With that as a background, does your guide cover things like:
1) Merging. I was told that merging happens "automagically" and I cannot, for the life of me, understand how a computer program manages to just ... blend two functions or whatever and it "works." Does your guide make sense of this?
2) Apparently there are holy wars (see also vi versus emacs) about the One True Way to ... decide on branches and whatnot. Are there pros and cons laid out anywhere?
3) Everything seems broken down into teensy tiny functions when I look at someone's git repository, just skillions of files all over the place. Is this a git thing, a code repository thing, or simply that, in order for multiple people to work on the same project, everything must be atomized and then reassembled later? What's your opinion?
Are you concerned that your git exposition is much longer than the other guides you have produced?
Jujutsu VCS: Introduction and patterns
I've also written a guide, targeting devs with basic Git experience. It is much shorter, maybe you or your team can benefit from it [1]
[1] https://www.augmentedmind.de/2024/04/07/ultimate-git-guide-f...

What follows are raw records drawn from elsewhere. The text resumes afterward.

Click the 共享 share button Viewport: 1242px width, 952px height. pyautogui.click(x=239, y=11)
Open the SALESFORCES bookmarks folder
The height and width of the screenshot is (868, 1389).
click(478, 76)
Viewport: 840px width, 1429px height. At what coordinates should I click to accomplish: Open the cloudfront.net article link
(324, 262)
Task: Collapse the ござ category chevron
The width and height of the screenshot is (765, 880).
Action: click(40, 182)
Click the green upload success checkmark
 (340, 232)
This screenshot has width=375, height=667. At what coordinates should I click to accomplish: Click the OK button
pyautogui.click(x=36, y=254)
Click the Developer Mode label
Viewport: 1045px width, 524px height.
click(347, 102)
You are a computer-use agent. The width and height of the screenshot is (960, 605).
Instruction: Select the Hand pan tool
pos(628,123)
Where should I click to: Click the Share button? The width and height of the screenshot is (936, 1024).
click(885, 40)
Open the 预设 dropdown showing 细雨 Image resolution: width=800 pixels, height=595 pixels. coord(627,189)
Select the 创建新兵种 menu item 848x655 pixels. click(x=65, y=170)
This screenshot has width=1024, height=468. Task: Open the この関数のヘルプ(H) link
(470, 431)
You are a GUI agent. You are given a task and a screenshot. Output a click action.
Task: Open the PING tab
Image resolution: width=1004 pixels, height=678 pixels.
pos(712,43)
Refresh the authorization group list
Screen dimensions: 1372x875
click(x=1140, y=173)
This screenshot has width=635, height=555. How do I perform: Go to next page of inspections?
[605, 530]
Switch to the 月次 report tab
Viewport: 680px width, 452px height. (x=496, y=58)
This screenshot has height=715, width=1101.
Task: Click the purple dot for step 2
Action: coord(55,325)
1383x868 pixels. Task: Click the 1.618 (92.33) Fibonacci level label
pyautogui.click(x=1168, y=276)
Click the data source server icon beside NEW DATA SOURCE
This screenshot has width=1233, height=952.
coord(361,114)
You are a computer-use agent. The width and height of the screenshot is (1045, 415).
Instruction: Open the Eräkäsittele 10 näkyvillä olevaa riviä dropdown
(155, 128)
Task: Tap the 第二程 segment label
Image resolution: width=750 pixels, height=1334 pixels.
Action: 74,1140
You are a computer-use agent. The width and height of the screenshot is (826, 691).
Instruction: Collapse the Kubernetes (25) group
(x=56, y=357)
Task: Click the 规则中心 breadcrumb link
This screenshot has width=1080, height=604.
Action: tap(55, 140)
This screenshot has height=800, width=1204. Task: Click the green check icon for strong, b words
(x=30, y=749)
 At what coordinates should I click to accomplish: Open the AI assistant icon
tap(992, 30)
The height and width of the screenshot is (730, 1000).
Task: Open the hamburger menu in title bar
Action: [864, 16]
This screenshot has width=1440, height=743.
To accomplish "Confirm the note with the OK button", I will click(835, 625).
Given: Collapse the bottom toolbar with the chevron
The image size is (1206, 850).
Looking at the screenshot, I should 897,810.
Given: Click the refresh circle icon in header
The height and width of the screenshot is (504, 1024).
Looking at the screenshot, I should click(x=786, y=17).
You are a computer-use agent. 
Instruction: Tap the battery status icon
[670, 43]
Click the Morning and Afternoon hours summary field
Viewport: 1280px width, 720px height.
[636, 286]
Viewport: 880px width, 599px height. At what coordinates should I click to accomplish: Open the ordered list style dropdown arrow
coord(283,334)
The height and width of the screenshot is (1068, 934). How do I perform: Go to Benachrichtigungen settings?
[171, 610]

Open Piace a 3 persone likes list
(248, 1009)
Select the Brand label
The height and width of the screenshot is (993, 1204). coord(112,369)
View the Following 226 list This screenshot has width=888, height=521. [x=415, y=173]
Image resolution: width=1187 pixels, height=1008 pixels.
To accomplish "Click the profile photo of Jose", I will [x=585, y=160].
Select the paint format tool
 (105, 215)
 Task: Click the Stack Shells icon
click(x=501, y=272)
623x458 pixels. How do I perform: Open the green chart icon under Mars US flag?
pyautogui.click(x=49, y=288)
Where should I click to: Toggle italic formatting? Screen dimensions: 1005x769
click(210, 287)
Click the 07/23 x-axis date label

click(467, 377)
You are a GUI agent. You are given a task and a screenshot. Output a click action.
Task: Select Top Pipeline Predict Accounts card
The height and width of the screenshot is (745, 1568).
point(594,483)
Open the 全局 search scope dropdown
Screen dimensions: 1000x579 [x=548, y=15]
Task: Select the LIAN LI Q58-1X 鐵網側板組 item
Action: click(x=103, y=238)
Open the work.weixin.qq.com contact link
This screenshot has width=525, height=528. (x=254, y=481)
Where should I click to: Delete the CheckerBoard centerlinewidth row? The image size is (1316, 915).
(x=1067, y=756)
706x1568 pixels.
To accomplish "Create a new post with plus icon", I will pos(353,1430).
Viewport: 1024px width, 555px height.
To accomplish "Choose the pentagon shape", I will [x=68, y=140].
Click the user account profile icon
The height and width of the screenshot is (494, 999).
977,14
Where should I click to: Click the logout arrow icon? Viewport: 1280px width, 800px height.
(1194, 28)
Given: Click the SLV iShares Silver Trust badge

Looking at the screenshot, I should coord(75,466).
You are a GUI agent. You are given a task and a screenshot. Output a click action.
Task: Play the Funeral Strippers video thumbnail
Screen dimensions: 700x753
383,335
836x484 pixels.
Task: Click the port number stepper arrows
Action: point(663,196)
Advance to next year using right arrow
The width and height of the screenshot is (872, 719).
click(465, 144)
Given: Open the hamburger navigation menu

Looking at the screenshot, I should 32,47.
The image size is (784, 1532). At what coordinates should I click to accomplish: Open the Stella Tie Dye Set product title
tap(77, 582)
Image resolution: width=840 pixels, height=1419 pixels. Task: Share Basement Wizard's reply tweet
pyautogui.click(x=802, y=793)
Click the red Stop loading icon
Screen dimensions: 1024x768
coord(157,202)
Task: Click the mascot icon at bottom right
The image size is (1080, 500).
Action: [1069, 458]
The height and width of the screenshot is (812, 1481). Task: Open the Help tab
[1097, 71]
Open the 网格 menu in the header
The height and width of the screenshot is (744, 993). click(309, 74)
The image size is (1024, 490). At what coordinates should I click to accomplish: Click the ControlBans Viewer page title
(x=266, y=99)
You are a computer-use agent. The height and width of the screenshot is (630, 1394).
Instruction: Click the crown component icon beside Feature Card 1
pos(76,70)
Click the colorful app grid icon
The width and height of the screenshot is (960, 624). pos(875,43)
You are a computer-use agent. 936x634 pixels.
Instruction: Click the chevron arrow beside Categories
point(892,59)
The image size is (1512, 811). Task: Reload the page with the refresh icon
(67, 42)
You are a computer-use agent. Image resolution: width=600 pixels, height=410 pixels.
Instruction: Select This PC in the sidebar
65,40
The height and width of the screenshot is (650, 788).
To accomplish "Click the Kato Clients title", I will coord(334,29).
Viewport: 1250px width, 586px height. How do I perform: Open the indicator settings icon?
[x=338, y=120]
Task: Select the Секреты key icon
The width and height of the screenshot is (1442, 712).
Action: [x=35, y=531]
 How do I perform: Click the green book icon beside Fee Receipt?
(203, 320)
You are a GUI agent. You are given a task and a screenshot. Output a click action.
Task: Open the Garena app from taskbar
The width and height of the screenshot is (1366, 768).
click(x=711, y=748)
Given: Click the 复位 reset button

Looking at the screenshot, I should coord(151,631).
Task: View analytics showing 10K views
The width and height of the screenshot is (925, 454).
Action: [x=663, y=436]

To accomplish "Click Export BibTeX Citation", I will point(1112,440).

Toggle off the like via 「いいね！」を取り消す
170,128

However I'm seriously thinking about patching something together by grabbing appropriate bits of this.
As a cloud security analyst that is thinking of going back to coding or DevSecOps, if I'm honest with myself, there is nothing new here that I have not seen before... (This is not a criticism or anything. If anything the problem is myself: if I can allocate time to learn this or use Anki to retain this).
Thanks!
I’ve been using Git for years, but I bet that I’ll learn something from this.
Thanks for a lot for publishing Beej.
I usually refer people to https://cbea.ms/git-commit/.
At least, that's why I'm in it. That, and to do my best to help students succeed.
¯\_(ツ)_/¯
208 mentions of GitHub.
4 mentions of Gitea.
3 mentions of GitLab.
Why is it so biased and why is it helping to continue to teach people to centralized git.